■ Document text:
The trees weep, the mountain still, the bodies rust

November 19, 2022 - January 15, 2023

Above: Derek Liddington, The trees weep, the mountain still, the bodies rust (installation view), 2022, Musée d'art de Joliette, Photo: Paul Litherland, Courtesy of Musée d’art de Joliette

The trees weep, the mountain still, the bodies rust features a new body of work by Derek Liddington in which the genre of landscape is the central focus. Having turned away from performance and drawing in recent years to explore the medium of painting, Liddington examines how we experience the landscape rather than how we see it. He challenges the material limitations of the canvas with strategies that seek to capture transformation and movement. By doing so, he confronts the historical canon of painting as a way to reconsider its legacy.

■ Data extract:
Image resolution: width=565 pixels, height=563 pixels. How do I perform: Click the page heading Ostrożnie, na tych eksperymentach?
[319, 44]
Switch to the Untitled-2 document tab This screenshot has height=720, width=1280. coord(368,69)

* * *

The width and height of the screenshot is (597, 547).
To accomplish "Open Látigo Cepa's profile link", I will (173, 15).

■ Required tasks:
1. Retype the part of the exhibition text from "Above: Derek Liddington, The" up to and including "reconsider its legacy.".
2. In the exhibition text, what does Liddington's challenge to the material limits of the canvas let him do, and for what purpose?

■ The solutions:
1.
Above: Derek Liddington, The trees weep, the mountain still, the bodies rust (installation view), 2022, Musée d'art de Joliette, Photo: Paul Litherland, Courtesy of Musée d’art de Joliette

The trees weep, the mountain still, the bodies rust features a new body of work by Derek Liddington in which the genre of landscape is the central focus. Having turned away from performance and drawing in recent years to explore the medium of painting, Liddington examines how we experience the landscape rather than how we see it. He challenges the material limitations of the canvas with strategies that seek to capture transformation and movement. By doing so, he confronts the historical canon of painting as a way to reconsider its legacy.

2. His challenge to the canvas's material limits, through strategies that seek to capture transformation and movement, lets him confront the historical canon of painting. He does this as a way to reconsider painting's legacy.